Erstellt am 14. August 2013, 00:00

Imrek siegte bei Elite. Erfolgreich / Der Oberwarter Dominik Imrek gewann in Ungarn auf der Straße sein erstes Eliterennen. Er löste sich frühzeitig vom Feld.

Gut gelaunt. Krisztian Bodnar und Dominik Imrek (v.l.).zVg  |  NOEN, zVg
Von Daniel Fenz

RADSPORT / Die U23-Fahrer des RSC ARBÖ Südburgenland – Dominik Imrek, Krisztian Bodnar und Peter Varga – nahmen in Ungarn bei drei Rennen teil. Neben den U23-Fahrern sammelte der, neu zum Team gestoßene Stegersbacher Rudolf Gradinger, bei den Junioren seine ersten Erfahrungen bei einem Auslandsrennen. Am Start waren, neben den Österreichern, auch noch ungarische Fahrer sowie Radsportler aus Serbien, Kroatien und Bosnien.

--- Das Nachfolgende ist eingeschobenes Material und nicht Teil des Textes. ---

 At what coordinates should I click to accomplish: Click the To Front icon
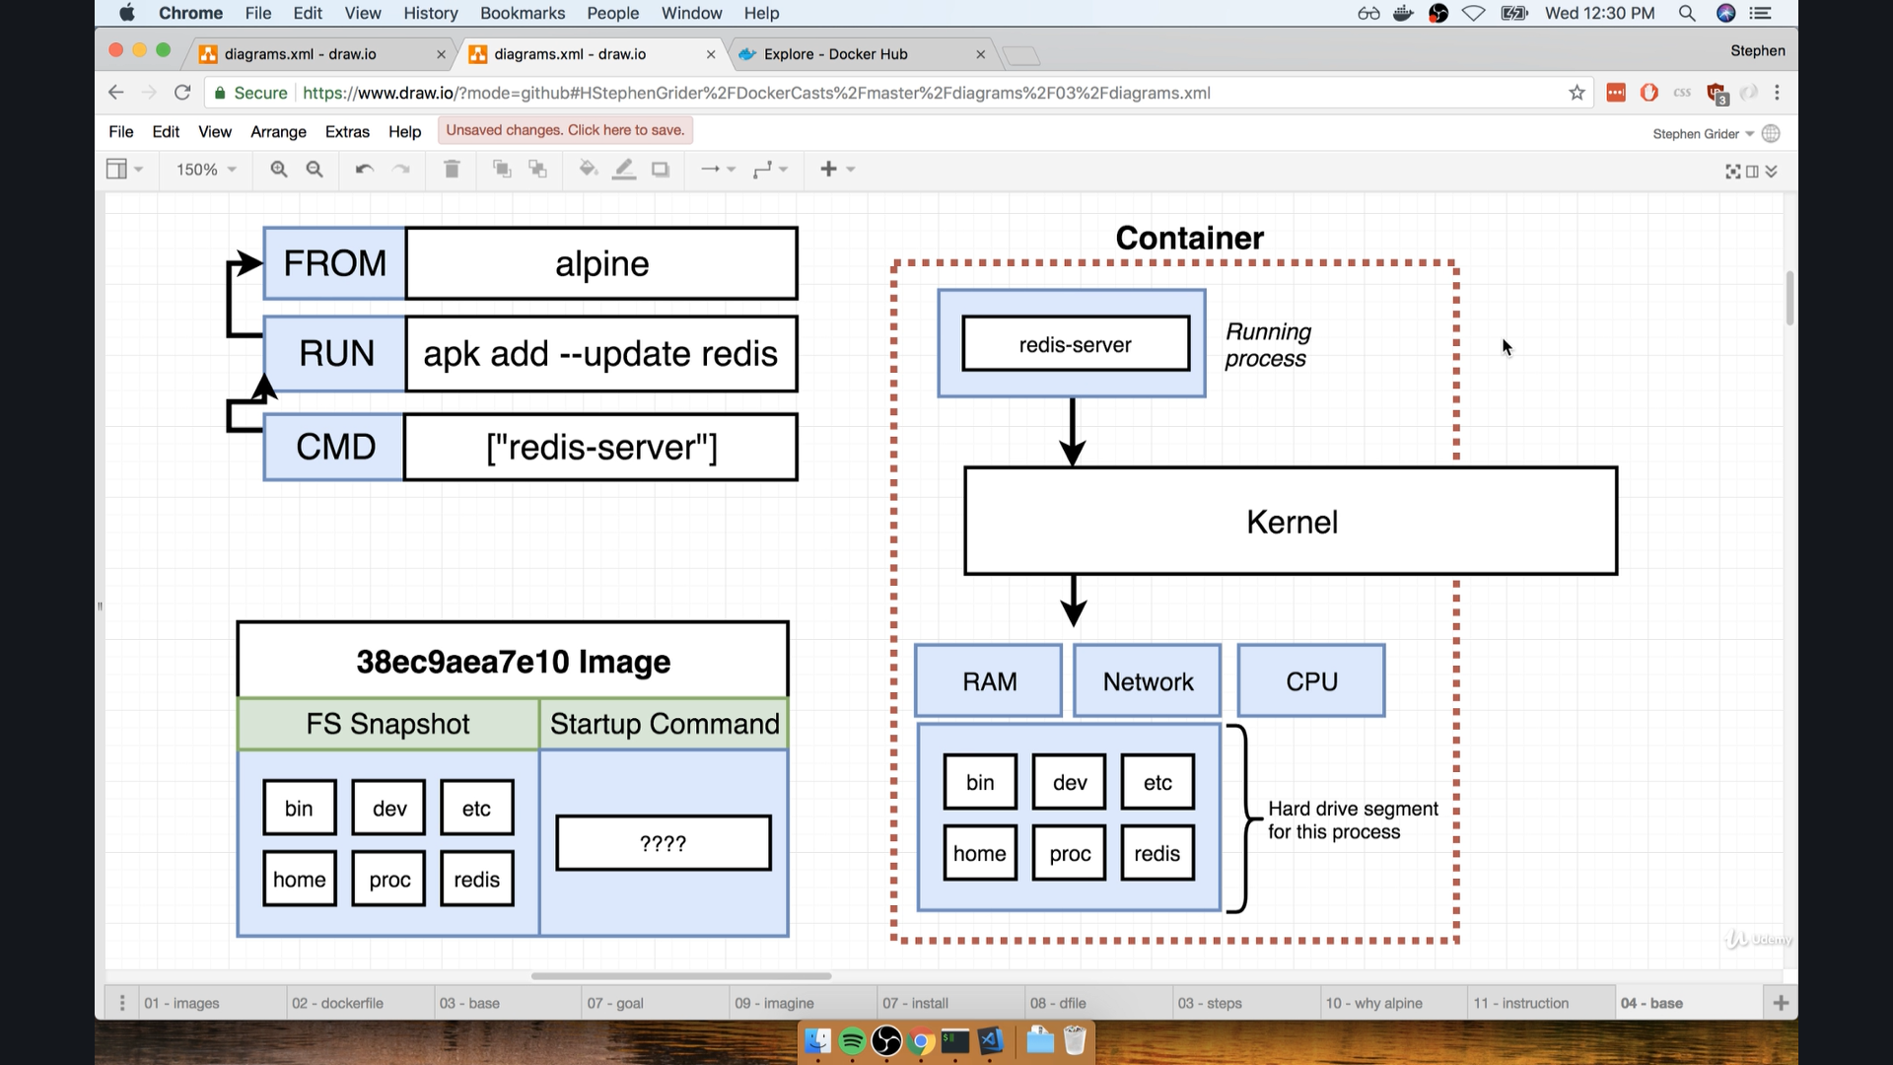click(502, 169)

Die Konkurrenz holte Imrek nicht mehr ein 

Beim Kriterium in Szedres löste sich Peter Ochsenhofer (Teamkollege von Dominik Imrek im ARBÖ-Bundesteam) vom Feld. Die Südburgenländer kontrollierten das Hauptfeld. Dominik Imrek punktete bei jeder Wertung, am Ende freute er sich über den zweiten Platz. Am Sonntag kam in Pecs die achte und neunte Etappe der Tour de Pecs zur Austragung.

Das Straßenrennen führte über 120 Kilometer. Bereits auf den ersten Kilometern gab es immer wieder Angriffe verschiedener Fahrer. Nach rund 20 Kilometern gab es die entscheidende Attacke. Imrek löste sich mit vier weiteren Fahrern vom Feld. Nachdem in der Fluchtgruppe von jedem Team Fahrer vertreten waren, gab es keine weiteren Angriffe aus dem Hauptfeld heraus.

Ungarischer Sieg beim Bergrennen

Die fünf Spitzenfahrer waren sich einig. Sie bauten auf ihrer, rund 100 Kilometer langen Flucht, den Vorsprung auf das Hauptfeld auf rund vier Minuten aus. Der Sprint wurde 500 Meter vor dem Ziel eröffnet. Der Oberwarter übernahm bei der 100-Metermarke im Sprint die Führung. Keiner seiner Verfolger erreichte ihn bis ins Ziel. Imrek gewann mit einigen Radlängen Vorsprung sein erstes Elite-Straßenrennen.

Am Nachmittag wurde das 50-Kilometer-Bergrennen durchgeführt. Das Fahrerfeld wurde bereits nach dem ersten Anstieg in viele kleine Gruppen zerteilt. Krisztian Bodnar hielt das Tempo der Spitze mit. Der Sieg ging an einen ungarischen Fahrer. Bodnar freute sich mit einem Vorsprung von rund zwei Minuten über Platz zwei.